What is needed:
Exactly reproduce each record listed below.

-- Opening Marker --

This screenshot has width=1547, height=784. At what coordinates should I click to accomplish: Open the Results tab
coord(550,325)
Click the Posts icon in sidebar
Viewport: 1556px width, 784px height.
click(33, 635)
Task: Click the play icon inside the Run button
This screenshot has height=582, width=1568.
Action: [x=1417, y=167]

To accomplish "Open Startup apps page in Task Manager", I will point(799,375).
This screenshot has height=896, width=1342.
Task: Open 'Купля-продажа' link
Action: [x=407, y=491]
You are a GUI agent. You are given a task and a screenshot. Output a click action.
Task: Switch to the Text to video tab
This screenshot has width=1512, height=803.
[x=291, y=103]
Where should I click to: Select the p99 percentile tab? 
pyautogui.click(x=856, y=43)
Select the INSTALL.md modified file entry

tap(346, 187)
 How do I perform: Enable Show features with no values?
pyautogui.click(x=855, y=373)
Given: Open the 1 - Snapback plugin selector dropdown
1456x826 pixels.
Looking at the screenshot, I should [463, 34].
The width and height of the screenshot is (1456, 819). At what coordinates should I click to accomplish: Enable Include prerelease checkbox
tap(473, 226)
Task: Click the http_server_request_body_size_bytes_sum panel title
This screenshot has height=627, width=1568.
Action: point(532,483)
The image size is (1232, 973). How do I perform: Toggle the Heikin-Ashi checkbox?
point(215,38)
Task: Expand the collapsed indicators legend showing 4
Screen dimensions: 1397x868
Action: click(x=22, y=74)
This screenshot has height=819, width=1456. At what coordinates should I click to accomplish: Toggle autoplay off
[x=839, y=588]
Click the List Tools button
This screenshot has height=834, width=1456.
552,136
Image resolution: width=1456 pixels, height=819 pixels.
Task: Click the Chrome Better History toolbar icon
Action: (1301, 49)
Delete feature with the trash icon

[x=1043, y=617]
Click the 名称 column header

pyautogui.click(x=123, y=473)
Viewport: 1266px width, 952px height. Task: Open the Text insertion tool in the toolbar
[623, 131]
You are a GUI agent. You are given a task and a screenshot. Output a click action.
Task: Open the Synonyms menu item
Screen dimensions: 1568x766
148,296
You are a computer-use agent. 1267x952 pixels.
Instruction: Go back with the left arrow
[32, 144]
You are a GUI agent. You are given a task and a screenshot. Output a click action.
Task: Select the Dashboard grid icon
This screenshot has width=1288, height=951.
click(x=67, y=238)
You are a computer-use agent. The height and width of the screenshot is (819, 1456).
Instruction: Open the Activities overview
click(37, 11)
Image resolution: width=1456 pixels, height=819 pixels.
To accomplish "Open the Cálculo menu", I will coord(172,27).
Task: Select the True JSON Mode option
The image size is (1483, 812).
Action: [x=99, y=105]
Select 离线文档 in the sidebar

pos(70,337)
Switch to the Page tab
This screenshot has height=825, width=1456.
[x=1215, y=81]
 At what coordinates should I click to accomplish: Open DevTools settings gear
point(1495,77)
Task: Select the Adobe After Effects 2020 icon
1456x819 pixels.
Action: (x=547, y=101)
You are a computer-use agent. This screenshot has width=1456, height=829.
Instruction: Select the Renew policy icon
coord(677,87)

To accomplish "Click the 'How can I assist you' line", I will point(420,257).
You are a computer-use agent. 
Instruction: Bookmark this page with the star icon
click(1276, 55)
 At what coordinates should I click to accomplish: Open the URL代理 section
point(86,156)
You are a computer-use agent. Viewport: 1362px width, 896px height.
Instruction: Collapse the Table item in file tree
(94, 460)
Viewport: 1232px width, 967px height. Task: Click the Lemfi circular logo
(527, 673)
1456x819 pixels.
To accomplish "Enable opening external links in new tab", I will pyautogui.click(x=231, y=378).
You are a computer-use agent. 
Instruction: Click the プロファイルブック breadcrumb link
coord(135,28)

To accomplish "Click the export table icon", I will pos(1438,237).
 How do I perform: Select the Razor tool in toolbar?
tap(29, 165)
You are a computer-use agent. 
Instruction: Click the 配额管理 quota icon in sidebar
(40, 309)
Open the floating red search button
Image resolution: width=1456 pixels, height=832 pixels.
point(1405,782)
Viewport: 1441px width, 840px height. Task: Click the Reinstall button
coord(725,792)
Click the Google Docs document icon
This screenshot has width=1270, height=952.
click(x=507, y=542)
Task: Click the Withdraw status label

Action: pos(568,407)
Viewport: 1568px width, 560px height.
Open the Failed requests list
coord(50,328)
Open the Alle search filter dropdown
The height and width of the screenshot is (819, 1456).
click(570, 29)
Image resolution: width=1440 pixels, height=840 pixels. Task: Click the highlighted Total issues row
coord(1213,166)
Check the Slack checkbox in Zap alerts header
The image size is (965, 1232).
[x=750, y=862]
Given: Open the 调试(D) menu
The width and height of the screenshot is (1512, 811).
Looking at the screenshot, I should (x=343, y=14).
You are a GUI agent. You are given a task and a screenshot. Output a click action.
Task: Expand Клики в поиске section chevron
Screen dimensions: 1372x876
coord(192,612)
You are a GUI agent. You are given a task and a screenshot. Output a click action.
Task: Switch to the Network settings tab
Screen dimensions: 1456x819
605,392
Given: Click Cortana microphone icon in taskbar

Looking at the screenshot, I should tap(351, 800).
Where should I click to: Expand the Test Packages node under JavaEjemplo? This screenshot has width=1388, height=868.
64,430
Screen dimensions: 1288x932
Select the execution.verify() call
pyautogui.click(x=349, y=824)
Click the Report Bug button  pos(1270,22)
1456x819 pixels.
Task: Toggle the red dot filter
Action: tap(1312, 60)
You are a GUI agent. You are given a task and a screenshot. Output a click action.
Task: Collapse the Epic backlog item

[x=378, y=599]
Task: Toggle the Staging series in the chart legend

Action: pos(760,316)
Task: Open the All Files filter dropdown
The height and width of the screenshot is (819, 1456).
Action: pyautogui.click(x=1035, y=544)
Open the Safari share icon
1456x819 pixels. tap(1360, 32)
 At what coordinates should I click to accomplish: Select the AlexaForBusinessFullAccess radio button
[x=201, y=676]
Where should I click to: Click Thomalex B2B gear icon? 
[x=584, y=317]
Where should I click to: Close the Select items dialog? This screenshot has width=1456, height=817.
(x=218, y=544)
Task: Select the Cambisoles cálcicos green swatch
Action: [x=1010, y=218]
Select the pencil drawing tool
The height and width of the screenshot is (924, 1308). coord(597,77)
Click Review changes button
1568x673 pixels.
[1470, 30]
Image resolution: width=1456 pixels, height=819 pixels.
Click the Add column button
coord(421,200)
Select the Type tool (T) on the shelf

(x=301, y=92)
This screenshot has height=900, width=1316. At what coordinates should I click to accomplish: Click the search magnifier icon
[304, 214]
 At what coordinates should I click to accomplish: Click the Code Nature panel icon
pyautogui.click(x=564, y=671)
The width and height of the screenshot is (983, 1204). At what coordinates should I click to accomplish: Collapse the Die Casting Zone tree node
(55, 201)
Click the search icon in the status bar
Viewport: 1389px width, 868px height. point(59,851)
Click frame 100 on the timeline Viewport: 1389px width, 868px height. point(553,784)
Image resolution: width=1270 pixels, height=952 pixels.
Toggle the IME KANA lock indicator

-- Closing Marker --

Solution:
This screenshot has width=1547, height=784. At what coordinates should I click to accomplish: Open the Results tab
coord(550,325)
Click the Posts icon in sidebar
Viewport: 1556px width, 784px height.
click(33, 635)
Task: Click the play icon inside the Run button
This screenshot has height=582, width=1568.
Action: [x=1417, y=167]

To accomplish "Open Startup apps page in Task Manager", I will point(799,375).
This screenshot has height=896, width=1342.
Task: Open 'Купля-продажа' link
Action: [x=407, y=491]
You are a GUI agent. You are given a task and a screenshot. Output a click action.
Task: Switch to the Text to video tab
This screenshot has width=1512, height=803.
[x=291, y=103]
Where should I click to: Select the p99 percentile tab? 
pyautogui.click(x=856, y=43)
Select the INSTALL.md modified file entry

tap(346, 187)
 How do I perform: Enable Show features with no values?
pyautogui.click(x=855, y=373)
Given: Open the 1 - Snapback plugin selector dropdown
1456x826 pixels.
Looking at the screenshot, I should [463, 34].
The width and height of the screenshot is (1456, 819). At what coordinates should I click to accomplish: Enable Include prerelease checkbox
tap(473, 226)
Task: Click the http_server_request_body_size_bytes_sum panel title
This screenshot has height=627, width=1568.
Action: point(532,483)
The image size is (1232, 973). How do I perform: Toggle the Heikin-Ashi checkbox?
point(215,38)
Task: Expand the collapsed indicators legend showing 4
Screen dimensions: 1397x868
Action: click(x=22, y=74)
This screenshot has height=819, width=1456. At what coordinates should I click to accomplish: Toggle autoplay off
[x=839, y=588]
Click the List Tools button
This screenshot has height=834, width=1456.
552,136
Image resolution: width=1456 pixels, height=819 pixels.
Task: Click the Chrome Better History toolbar icon
Action: (1301, 49)
Delete feature with the trash icon

[x=1043, y=617]
Click the 名称 column header

pyautogui.click(x=123, y=473)
Viewport: 1266px width, 952px height. Task: Open the Text insertion tool in the toolbar
[623, 131]
You are a GUI agent. You are given a task and a screenshot. Output a click action.
Task: Open the Synonyms menu item
Screen dimensions: 1568x766
148,296
You are a computer-use agent. 1267x952 pixels.
Instruction: Go back with the left arrow
[32, 144]
You are a GUI agent. You are given a task and a screenshot. Output a click action.
Task: Select the Dashboard grid icon
This screenshot has width=1288, height=951.
click(x=67, y=238)
You are a computer-use agent. The height and width of the screenshot is (819, 1456).
Instruction: Open the Activities overview
click(37, 11)
Image resolution: width=1456 pixels, height=819 pixels.
To accomplish "Open the Cálculo menu", I will coord(172,27).
Task: Select the True JSON Mode option
The image size is (1483, 812).
Action: [x=99, y=105]
Select 离线文档 in the sidebar

pos(70,337)
Switch to the Page tab
This screenshot has height=825, width=1456.
[x=1215, y=81]
 At what coordinates should I click to accomplish: Open DevTools settings gear
point(1495,77)
Task: Select the Adobe After Effects 2020 icon
1456x819 pixels.
Action: (x=547, y=101)
You are a computer-use agent. This screenshot has width=1456, height=829.
Instruction: Select the Renew policy icon
coord(677,87)

To accomplish "Click the 'How can I assist you' line", I will point(420,257).
You are a computer-use agent. 
Instruction: Bookmark this page with the star icon
click(1276, 55)
 At what coordinates should I click to accomplish: Open the URL代理 section
point(86,156)
You are a computer-use agent. Viewport: 1362px width, 896px height.
Instruction: Collapse the Table item in file tree
(94, 460)
Viewport: 1232px width, 967px height. Task: Click the Lemfi circular logo
(527, 673)
1456x819 pixels.
To accomplish "Enable opening external links in new tab", I will pyautogui.click(x=231, y=378).
You are a computer-use agent. 
Instruction: Click the プロファイルブック breadcrumb link
coord(135,28)

To accomplish "Click the export table icon", I will pos(1438,237).
 How do I perform: Select the Razor tool in toolbar?
tap(29, 165)
You are a computer-use agent. 
Instruction: Click the 配额管理 quota icon in sidebar
(40, 309)
Open the floating red search button
Image resolution: width=1456 pixels, height=832 pixels.
point(1405,782)
Viewport: 1441px width, 840px height. Task: Click the Reinstall button
coord(725,792)
Click the Google Docs document icon
This screenshot has width=1270, height=952.
click(x=507, y=542)
Task: Click the Withdraw status label

Action: pos(568,407)
Viewport: 1568px width, 560px height.
Open the Failed requests list
coord(50,328)
Open the Alle search filter dropdown
The height and width of the screenshot is (819, 1456).
click(570, 29)
Image resolution: width=1440 pixels, height=840 pixels. Task: Click the highlighted Total issues row
coord(1213,166)
Check the Slack checkbox in Zap alerts header
The image size is (965, 1232).
[x=750, y=862]
Given: Open the 调试(D) menu
The width and height of the screenshot is (1512, 811).
Looking at the screenshot, I should (x=343, y=14).
You are a GUI agent. You are given a task and a screenshot. Output a click action.
Task: Expand Клики в поиске section chevron
Screen dimensions: 1372x876
coord(192,612)
You are a GUI agent. You are given a task and a screenshot. Output a click action.
Task: Switch to the Network settings tab
Screen dimensions: 1456x819
605,392
Given: Click Cortana microphone icon in taskbar

Looking at the screenshot, I should tap(351, 800).
Where should I click to: Expand the Test Packages node under JavaEjemplo? This screenshot has width=1388, height=868.
64,430
Screen dimensions: 1288x932
Select the execution.verify() call
pyautogui.click(x=349, y=824)
Click the Report Bug button  pos(1270,22)
1456x819 pixels.
Task: Toggle the red dot filter
Action: tap(1312, 60)
You are a GUI agent. You are given a task and a screenshot. Output a click action.
Task: Collapse the Epic backlog item

[x=378, y=599]
Task: Toggle the Staging series in the chart legend

Action: pos(760,316)
Task: Open the All Files filter dropdown
The height and width of the screenshot is (819, 1456).
Action: pyautogui.click(x=1035, y=544)
Open the Safari share icon
1456x819 pixels. tap(1360, 32)
 At what coordinates should I click to accomplish: Select the AlexaForBusinessFullAccess radio button
[x=201, y=676]
Where should I click to: Click Thomalex B2B gear icon? 
[x=584, y=317]
Where should I click to: Close the Select items dialog? This screenshot has width=1456, height=817.
(x=218, y=544)
Task: Select the Cambisoles cálcicos green swatch
Action: [x=1010, y=218]
Select the pencil drawing tool
The height and width of the screenshot is (924, 1308). coord(597,77)
Click Review changes button
1568x673 pixels.
[1470, 30]
Image resolution: width=1456 pixels, height=819 pixels.
Click the Add column button
coord(421,200)
Select the Type tool (T) on the shelf

(x=301, y=92)
This screenshot has height=900, width=1316. At what coordinates should I click to accomplish: Click the search magnifier icon
[304, 214]
 At what coordinates should I click to accomplish: Click the Code Nature panel icon
pyautogui.click(x=564, y=671)
The width and height of the screenshot is (983, 1204). At what coordinates should I click to accomplish: Collapse the Die Casting Zone tree node
(55, 201)
Click the search icon in the status bar
Viewport: 1389px width, 868px height. point(59,851)
Click frame 100 on the timeline Viewport: 1389px width, 868px height. point(553,784)
Image resolution: width=1270 pixels, height=952 pixels.
Toggle the IME KANA lock indicator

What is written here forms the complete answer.